In the short-term, this entailed closing communal spaces and introducing social distancing guidelines, just as public facilities were closed around the world. For vital spaces such as kitchens, capacity limits were enforced. Strict health protocols were implemented and hygiene facilities introduced, such as hand washing and sanitizing stations throughout buildings.
Some observers claimed that Covid-19 would spell the end of the coliving model, but they couldn’t have been further from the truth. The pandemic cemented the remote work era; with offices closed, millions around the world discovered the benefits of working from anywhere. This pushed countless companies — including Facebook and Twitter — to offer remote work in some capacity not just for the duration of the pandemic, but permanently.
With the unwavering rise of remote work, more and more people across various professions are exploring slow travel and the nomadic lifestyle — for which coliving is the ideal housing solution. Once vaccination rates improve, borders reopen, and social distancing restrictions ease, industry analysts are expecting sustained demand across Asia’s biggest cities, while occupancy rates in Singapore are already at 90%.
“Once vaccination rates improve, borders reopen, and social distancing restrictions ease, industry analysts are expecting sustained demand across Asia’s biggest cities, while occupancy rates in Singapore are already at 90%.”
At both our coliving and coworking spaces, community is at the heart of Outpost. Whether by the pool, while strolling through the gardens, setting up at the work lounge, over a meal in a dining area or at a nearby cafe, or during a yoga session, you’ll find countless chances to cross paths with fellow coliving residents.
In the tranquil village of Nyuh Kuning, Outpost Ubud Coliving Suites are a short walk or ride from our coworking space. The spacious, air-conditioned bungalows with seating area and private balcony are nestled amongst expansive gardens.
Nyuh Kuning (which in Balinese means “young yellow coconut”) is probably the most walkable in all of Ubud, with well-maintained sidewalks and speed bumps deterring fast drivers. It’s home to dozens of cafes and eateries, including Sage, one of Ubud’s most renowned vegan restaurants, and Warung Rama, which serves one of the best nasi campur in town.

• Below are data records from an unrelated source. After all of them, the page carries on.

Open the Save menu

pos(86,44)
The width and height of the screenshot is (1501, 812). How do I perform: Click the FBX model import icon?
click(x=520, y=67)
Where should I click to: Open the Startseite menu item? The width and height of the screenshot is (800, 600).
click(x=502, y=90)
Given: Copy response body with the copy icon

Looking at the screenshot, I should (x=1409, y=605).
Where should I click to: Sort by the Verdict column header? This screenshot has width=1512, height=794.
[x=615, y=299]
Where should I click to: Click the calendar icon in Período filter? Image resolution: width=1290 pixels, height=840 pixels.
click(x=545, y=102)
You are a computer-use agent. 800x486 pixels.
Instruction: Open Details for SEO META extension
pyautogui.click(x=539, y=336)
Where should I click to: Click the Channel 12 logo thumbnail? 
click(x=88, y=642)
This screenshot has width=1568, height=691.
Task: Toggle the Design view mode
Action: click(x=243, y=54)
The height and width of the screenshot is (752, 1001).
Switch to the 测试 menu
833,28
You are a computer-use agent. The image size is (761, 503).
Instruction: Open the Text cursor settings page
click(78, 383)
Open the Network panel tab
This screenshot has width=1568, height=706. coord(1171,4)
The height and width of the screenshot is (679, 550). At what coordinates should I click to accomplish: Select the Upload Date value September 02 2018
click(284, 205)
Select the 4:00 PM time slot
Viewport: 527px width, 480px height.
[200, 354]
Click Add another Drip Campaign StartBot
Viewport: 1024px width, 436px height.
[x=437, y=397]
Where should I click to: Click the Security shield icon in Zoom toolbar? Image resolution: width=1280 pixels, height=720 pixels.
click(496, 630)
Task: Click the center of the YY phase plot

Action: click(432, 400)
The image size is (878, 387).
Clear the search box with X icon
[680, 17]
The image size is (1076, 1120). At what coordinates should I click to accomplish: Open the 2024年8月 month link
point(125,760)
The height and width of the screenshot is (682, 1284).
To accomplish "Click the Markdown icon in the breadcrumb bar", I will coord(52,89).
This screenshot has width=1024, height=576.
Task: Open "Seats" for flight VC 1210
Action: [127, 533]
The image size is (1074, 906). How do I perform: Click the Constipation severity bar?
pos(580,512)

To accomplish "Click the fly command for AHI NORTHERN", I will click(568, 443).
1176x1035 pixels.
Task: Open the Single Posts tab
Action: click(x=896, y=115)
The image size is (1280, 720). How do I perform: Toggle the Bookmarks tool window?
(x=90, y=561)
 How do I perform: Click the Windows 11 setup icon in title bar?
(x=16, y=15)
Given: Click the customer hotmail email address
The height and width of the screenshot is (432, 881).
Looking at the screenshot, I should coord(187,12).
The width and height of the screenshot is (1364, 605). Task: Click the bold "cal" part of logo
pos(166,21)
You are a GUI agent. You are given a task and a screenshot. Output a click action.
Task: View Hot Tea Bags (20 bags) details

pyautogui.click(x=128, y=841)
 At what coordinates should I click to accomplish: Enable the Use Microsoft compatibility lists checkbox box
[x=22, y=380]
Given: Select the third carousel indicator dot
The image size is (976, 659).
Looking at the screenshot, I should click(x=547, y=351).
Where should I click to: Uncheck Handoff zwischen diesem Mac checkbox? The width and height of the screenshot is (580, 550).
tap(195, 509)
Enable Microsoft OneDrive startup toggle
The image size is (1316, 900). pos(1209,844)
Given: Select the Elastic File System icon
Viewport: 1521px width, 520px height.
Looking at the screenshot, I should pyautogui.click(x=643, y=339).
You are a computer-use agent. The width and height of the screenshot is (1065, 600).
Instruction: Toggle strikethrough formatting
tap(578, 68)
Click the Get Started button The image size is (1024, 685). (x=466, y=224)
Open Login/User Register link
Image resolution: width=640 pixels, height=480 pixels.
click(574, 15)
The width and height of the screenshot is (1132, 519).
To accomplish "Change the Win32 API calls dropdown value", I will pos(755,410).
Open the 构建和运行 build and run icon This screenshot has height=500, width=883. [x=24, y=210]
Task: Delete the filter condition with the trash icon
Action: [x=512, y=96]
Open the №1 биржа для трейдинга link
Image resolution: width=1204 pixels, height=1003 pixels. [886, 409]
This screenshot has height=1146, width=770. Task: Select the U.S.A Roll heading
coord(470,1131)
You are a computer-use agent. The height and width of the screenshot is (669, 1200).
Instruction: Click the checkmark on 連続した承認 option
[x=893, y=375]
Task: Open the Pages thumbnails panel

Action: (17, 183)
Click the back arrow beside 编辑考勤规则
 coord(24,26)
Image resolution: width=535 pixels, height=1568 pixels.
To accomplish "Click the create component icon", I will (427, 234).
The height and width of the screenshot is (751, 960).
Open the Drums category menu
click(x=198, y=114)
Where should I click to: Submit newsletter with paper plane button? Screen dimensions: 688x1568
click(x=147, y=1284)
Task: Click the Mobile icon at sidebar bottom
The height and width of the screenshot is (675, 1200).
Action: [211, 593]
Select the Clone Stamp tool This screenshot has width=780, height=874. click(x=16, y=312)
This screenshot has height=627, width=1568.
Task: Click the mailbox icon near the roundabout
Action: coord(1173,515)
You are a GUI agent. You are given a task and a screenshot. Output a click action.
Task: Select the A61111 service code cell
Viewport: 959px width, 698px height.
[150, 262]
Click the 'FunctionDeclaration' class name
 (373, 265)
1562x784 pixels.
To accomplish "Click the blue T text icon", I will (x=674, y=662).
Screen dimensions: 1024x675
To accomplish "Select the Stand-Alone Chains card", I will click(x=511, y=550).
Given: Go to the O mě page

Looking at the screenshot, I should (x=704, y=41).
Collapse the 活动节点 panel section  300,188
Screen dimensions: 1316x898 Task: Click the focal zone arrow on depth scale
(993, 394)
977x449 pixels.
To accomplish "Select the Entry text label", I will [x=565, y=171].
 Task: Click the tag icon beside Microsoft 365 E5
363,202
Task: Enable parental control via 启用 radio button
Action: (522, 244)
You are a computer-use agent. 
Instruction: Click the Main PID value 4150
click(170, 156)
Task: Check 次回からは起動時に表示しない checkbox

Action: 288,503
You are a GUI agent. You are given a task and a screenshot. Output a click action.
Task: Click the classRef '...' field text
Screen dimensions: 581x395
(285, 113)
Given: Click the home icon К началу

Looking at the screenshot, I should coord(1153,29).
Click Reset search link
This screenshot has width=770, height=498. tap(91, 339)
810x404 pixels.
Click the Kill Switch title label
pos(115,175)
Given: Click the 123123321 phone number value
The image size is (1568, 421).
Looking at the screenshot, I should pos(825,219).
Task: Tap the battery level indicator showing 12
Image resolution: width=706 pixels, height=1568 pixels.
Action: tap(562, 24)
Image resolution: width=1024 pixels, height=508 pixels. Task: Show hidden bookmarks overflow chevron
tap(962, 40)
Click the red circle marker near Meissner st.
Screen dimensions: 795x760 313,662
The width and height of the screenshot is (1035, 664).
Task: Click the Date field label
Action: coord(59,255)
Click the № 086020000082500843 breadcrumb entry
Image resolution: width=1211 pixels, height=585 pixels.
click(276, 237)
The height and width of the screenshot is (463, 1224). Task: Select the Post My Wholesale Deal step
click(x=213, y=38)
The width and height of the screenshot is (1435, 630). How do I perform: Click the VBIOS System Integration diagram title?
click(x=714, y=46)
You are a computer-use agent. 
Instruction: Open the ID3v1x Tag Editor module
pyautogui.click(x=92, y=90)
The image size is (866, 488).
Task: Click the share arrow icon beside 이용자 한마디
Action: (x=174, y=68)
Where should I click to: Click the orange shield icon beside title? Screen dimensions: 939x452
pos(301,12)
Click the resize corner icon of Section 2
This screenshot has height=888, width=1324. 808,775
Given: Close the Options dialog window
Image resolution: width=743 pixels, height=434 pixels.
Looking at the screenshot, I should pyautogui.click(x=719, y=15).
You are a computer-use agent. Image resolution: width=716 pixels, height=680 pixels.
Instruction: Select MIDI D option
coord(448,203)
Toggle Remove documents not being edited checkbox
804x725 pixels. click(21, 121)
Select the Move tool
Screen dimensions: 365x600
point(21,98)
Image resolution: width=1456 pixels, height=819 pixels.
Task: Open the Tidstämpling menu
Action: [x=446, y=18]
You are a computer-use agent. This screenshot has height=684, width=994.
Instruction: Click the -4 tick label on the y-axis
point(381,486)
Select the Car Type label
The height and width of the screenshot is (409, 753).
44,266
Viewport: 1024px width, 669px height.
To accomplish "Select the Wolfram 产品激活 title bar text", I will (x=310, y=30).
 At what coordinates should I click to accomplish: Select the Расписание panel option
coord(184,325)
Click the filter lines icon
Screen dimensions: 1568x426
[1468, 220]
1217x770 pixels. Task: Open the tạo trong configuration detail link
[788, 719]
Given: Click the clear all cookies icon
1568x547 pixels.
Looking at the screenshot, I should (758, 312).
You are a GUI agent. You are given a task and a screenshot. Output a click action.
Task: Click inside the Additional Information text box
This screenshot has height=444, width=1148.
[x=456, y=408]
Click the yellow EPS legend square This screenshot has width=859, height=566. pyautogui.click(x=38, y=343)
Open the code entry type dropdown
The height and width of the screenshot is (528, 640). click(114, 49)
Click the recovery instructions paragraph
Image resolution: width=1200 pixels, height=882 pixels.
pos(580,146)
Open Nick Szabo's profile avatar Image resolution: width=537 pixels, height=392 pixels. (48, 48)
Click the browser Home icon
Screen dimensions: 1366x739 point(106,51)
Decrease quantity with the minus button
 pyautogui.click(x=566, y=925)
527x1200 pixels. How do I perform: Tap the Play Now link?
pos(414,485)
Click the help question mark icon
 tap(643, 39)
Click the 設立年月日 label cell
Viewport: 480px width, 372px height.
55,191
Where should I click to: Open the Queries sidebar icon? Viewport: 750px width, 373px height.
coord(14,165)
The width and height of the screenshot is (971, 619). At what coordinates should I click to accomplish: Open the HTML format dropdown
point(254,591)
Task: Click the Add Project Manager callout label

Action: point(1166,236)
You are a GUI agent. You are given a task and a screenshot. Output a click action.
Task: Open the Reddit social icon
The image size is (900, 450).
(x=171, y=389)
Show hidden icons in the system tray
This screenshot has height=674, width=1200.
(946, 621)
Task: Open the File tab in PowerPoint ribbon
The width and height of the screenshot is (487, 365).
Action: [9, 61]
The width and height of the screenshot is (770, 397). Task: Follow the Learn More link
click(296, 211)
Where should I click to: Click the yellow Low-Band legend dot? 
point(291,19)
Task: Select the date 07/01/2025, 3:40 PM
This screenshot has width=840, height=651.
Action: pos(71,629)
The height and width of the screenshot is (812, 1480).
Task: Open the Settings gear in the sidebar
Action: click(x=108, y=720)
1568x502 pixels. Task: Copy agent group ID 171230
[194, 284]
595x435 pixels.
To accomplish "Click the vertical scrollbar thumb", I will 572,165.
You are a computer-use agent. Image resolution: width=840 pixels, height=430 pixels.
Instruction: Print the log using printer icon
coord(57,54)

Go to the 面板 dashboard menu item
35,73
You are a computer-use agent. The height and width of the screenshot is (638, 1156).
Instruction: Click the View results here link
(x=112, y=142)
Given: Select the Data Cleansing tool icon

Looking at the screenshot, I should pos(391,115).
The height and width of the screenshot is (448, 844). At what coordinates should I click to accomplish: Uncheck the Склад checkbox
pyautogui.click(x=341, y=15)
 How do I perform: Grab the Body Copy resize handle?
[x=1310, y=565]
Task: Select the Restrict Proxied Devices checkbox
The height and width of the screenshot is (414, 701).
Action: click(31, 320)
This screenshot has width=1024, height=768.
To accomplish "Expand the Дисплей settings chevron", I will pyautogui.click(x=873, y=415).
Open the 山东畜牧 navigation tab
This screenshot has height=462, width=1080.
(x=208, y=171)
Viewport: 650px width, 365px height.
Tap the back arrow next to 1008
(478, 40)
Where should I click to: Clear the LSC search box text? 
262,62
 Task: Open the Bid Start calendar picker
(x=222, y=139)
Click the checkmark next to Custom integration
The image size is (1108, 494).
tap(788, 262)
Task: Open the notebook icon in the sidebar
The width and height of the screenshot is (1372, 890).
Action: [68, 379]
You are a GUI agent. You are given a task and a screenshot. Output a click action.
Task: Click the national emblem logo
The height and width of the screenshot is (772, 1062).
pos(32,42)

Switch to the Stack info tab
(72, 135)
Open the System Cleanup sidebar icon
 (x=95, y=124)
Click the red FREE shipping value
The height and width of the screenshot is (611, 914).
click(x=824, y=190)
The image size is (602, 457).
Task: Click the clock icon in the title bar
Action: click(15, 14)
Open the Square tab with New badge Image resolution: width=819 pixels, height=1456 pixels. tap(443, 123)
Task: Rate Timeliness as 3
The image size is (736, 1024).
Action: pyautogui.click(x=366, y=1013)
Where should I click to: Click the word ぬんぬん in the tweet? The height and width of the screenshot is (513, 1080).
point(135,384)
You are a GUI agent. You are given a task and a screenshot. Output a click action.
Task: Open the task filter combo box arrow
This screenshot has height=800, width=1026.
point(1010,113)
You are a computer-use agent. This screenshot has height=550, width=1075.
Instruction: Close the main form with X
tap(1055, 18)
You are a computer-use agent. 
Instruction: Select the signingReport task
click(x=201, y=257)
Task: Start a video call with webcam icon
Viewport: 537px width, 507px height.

Outpost Ubud Penestanan is the newest addition to our Bali destinations. Just a five-minute ride to central Ubud, Penestanan has long drawn travelers, digital nomads, and remote workers with its rice fields, tranquil back streets, and wide array of cafes.
With a sparkling lap pool at the center and vines cascading down the building’s facade, the rooms with ensuite bathrooms are cool and inviting with earthy tones and natural elements. Meet fellow residents while whipping something up in the communal kitchen, or while soaking up a sunset on the rooftop deck.
For those eager to explore a completely different side to Bali, Canggu has grown into perhaps the island’s most vibrant hub for anywhere workers and entrepreneurs. Just a short distance from our coworking space, Outpost Canggu’s coliving is conveniently in the heart of it all. The air-conditioned rooms are equipped with bathrooms and a TV, while the shared kitchen, dining area, and rooftop deck are where residents relax after a solid day’s work or surf session.
From shoestring budget backpackers to some of the world’s top-rated resorts, there are thousands of accommodation options in Bali, but the selection narrows when it comes to those that encourage productivity, creativity, and connection.